The incident was so shocking it has its own Wikipedia entry: The Wichita Massacre. Justice Samuel A. Alito Jr. said it involved “some of the most horrendous murders that I have seen in my 10 years here. And we see practically every death penalty case that comes up anywhere in the country.”
So the Supreme Court spent two hours Wednesday not very successfully trying to separate the brutality of the murder rampage carried out by brothers Reginald and Jonathan Carr in 2000 from the somewhat antiseptic legal issues that caused the Kansas Supreme Court to overturn their death sentences.
The Supreme Court was reviewing two issues from the Kansas court’s decision: whether the jury received adequate instructions on how to weigh evidence that might lead it to show mercy, and whether the men should have had separate sentencing trials.
The justices through their questions seemed inclined to disagree with the Kansas court that the sentencing was tainted.
The case was one of several death penalty cases the court has accepted for its term that began Monday, and it comes at a time of increased focus on capital punishment.
The nine justices had an acrimonious split on the validity of lethal injection procedures at the end of the last term.
Two of them — Justices Stephen G. Breyer and Ruth Bader Ginsburg — called for taking a case that would allow a look at whether the death penalty can be carried out in a way that satisfies the Constitution. The court has not yet taken such a case.
The only reference to that came when Kansas Attorney General Derek L. Schmidt said in answer to Justice Antonin Scalia that there were nine people on the state’s death row.
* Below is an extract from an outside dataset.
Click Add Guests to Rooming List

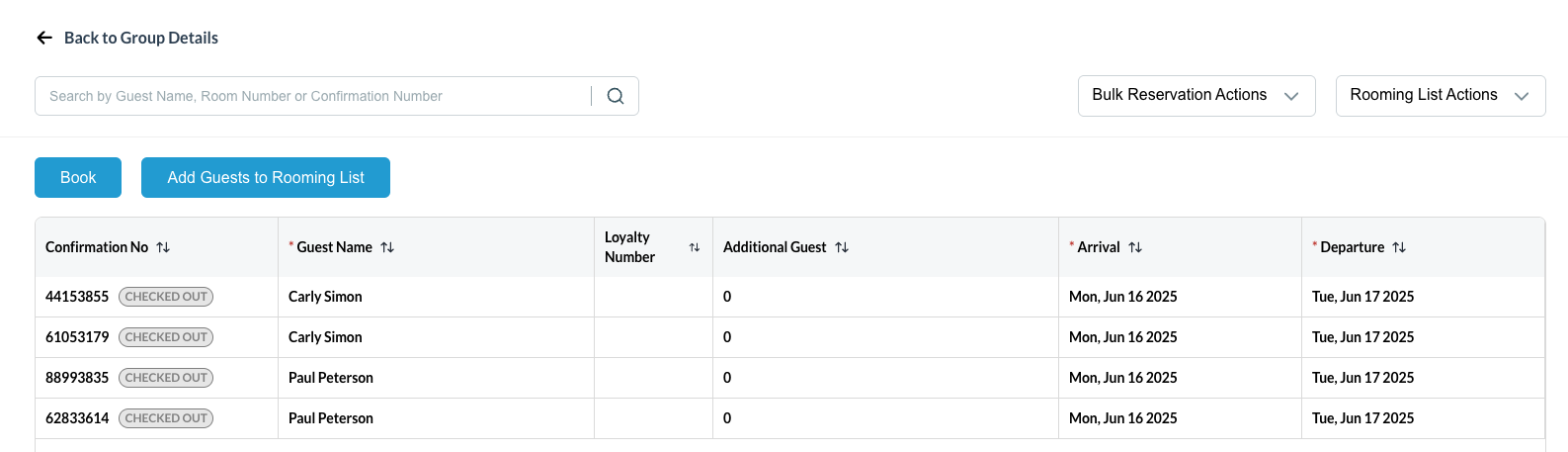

That would indicate “that Kansans, unlike our Justice Breyer, do not think the death penalty is unconstitutional and indeed very much favor it,” Scalia said.
That popularity for capital punishment “might suggest that a retention election that goes before such people would not come out favorably for those justices who create Kansas law that would reverse these convictions,” Scalia said, adding “I am just speculating, of course.”
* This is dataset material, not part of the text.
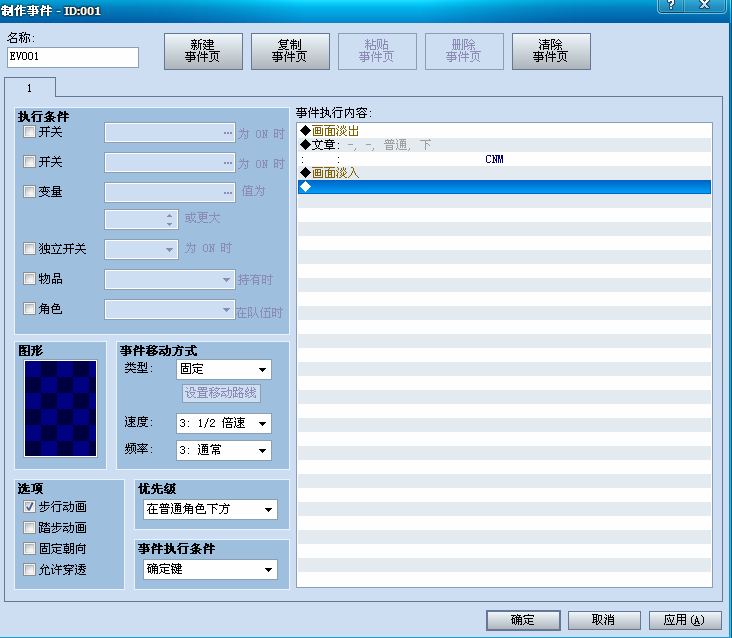Enable the 变量 condition checkbox
Screen dimensions: 732x638
pyautogui.click(x=29, y=191)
Scalia also spent nearly a minute and a half reading a description of the Carr brothers’ crime, beginning: “These two men broke into a house in which there were three men and two women. They ordered the five to remove their clothes, forced them into a closet. Over the course of three hours, they demanded that the two women perform various sexual acts on one another. They demanded at gunpoint that each of the three men have sexual intercourse with both women.”
The Carrs drove to ATMs to steal money from their victims, and they raped the women. They took all five to a soccer field, shot them execution-style and drove over them with a truck. Brad Heyka, Heather Muller, Aaron Sander and Jason Befort were killed. Befort’s fiancee, a woman identified in court papers as Holly G., miraculously survived when the bullet glanced off a plastic hairclip, fracturing her skull but not entering her brain.
She walked naked through snow to the nearest residence, and she testified at the trial of Reginald and Jonathan Carr, who were 22 and 20, respectively, at the time of the incident.
Even with such gruesome details, a jury contemplating whether to impose the death penalty must weigh aggravating circumstances — which must be proved beyond a reasonable doubt by prosecutors — with mitigating factors offered by the defense, such as a troubled childhood or personality disorder.
Those do not have to be proved beyond a reasonable doubt. The Kansas Supreme Court said because the jury was not explicitly informed of that lesser burden, the death sentences were invalid.
“A man is being put to death under jury instructions that are so confusing that there is a reasonable likelihood that some juries would interpret those instructions to bar consideration of the mitigating circumstances and others would not,” said Neal Katyal, a Washington attorney representing Reginald Carr.
But Schmidt said that jurors were instructed that they could consider “any other aspect of the defendant’s character, background, or record, and any other aspect of the offense” that would suggest leniency was warranted.
“We bent over backwards to make clear to these jurors the heavy burden borne by the state,” Schmidt said.
Justice Sonia Sotomayor was Schmidt’s most skeptical questioner. She noted that Kansas courts now employ the implicit mitigating-factors language that the Carrs — and an unrelated defendant whose case the court is also considering, double-murderer Sidney Gleason — request.
“Whether the Constitution requires it or not, [the Kansas court] has said the better practice is to give this instruction,” she said.
The other issue is whether Reginald and Jonathan Carr were deprived of their right to individualized sentencing when the same jury sentenced them at the same time.
Washington lawyer Frederick Liu said it was unfair to Reginald that Jonathan presented evidence during the sentencing phase that Reginald “had a corrupting influence on him while they were growing up.”
Justice Elena Kagan doubted the importance of that. “I mean, given the kind of evidence that was presented in this case, the idea that somebody was a lousy big brother seems pretty small in the scale of things,” she said.
Breyer questioned the wisdom of requiring separate sentencing trials. He said he worried about throwing “a huge monkey wrench into the ordinary cases of gangs, drugs, et cetera” where it often makes more sense to try defendants together.
The cases are Kansas v. Carr and Kansas v. Gleason.